Consider that we have a bunch of downstream services, and it is OK if we get response from any of them. We can make calls like:

var clients []rpc.Client          // to the N=10 services.    
done := make(chan * rpc.Call, 10) // buffer size >=10 to avoid unnecessary blocking.
for _, c := range clients {  // make calls to all these instances.
  c.Go("AService", arg, reply, done)
}
call := <- done  // blocks until any instance replies.

Another common case is to collect information from a bunch of servers in order to build a request for the next stage of RPC invocation. This can be done by changing the last line of above code:

var req ARequest
for _, call := range done {
  if call.Error != nil {
    log.Fatal(call.Error)
  }
  req.arg[call.ServiceMethod] = call.Reply
}
// Make another RPC call with req as the argument.

Sending Request

The method rpc.Client.send is a critical section protected by mutexrpc.Client.sending. The method checks if the client is currently under closing or had been shutdown. If so, it calls call.done to finish the call before transimitting it over the network connection.

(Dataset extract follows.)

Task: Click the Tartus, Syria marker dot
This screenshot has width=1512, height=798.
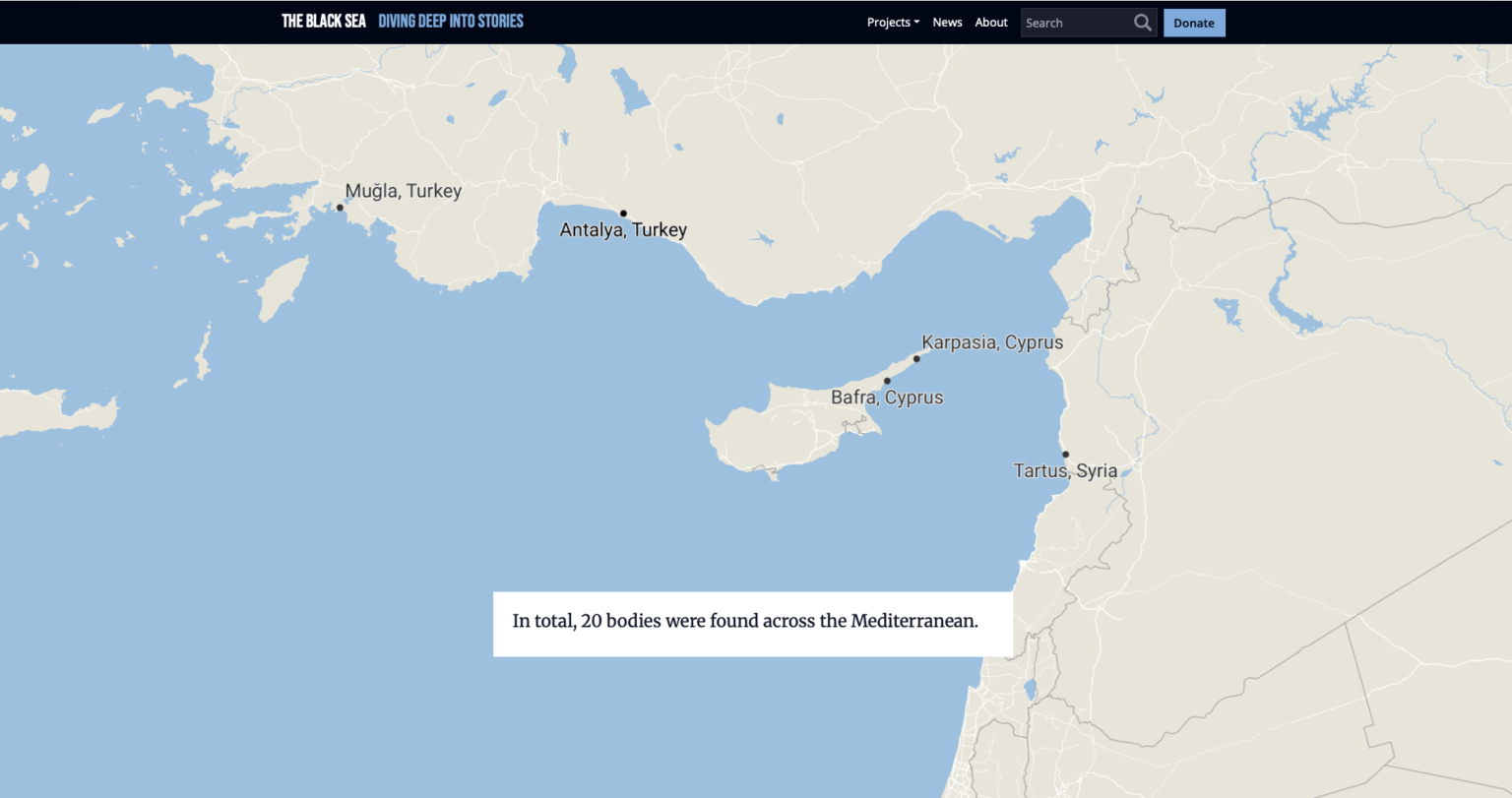Action: coord(1065,455)
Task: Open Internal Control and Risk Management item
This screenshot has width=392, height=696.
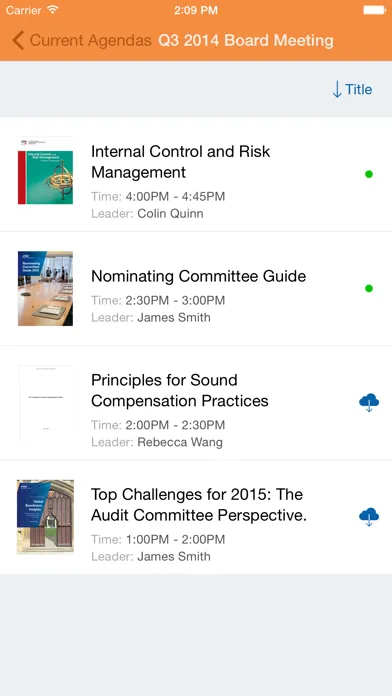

Otherwise, it assign a new sequential number to the call. This sequential number is used as the key when it adds the call to the pending list. Then the sequential number, together with service/method name and the argument are written to the server by callingclient.codec.WriteRequest.

Receiving Response

The goroutine created by rpc.NewClientWithCodec (which is invoked by rpc.NewClient) runs rpc.Client.input is in charge of collecting responses and matching responses with pending requests.

The response consists of a header and a body. If errors occur during decoding the header,rpc.Client.input terminates itself. Otherwise, the matched call is removed from the pending list.

Otherwise, if the response has no matching pending request, there might had been something wrong with the call to rpc.ClientCodec.WriteRequest, and the body should be read the discarded. Or, if the response header notifies some errors on the server, the body should also be read and discarded. Only when everything is alright, the body is read and decoded intocall.Reply.

rpc.Client.input correctly invokes call.Done with either an error from the server or with the reply.

Client Codec

Above procedure also explains why the interface rpc.ClientCodec interface contains the following methods:

  • WriteRequest(r *Request, body interface{}) error
  • ReadResponseHeader(r *Response) error
  • ReadResponseBody(body interface{}) error
  • Close

Method WriteRequest encodes and writes rpc.Request, which contains the sequential number and service/method name, and the argument (as body).

Method ReadResponseHeader reads and decodes rpc.Response, which contains the sequential number, service/method name and a possible error.

Method ReadResponseBody reads and decodes the reply.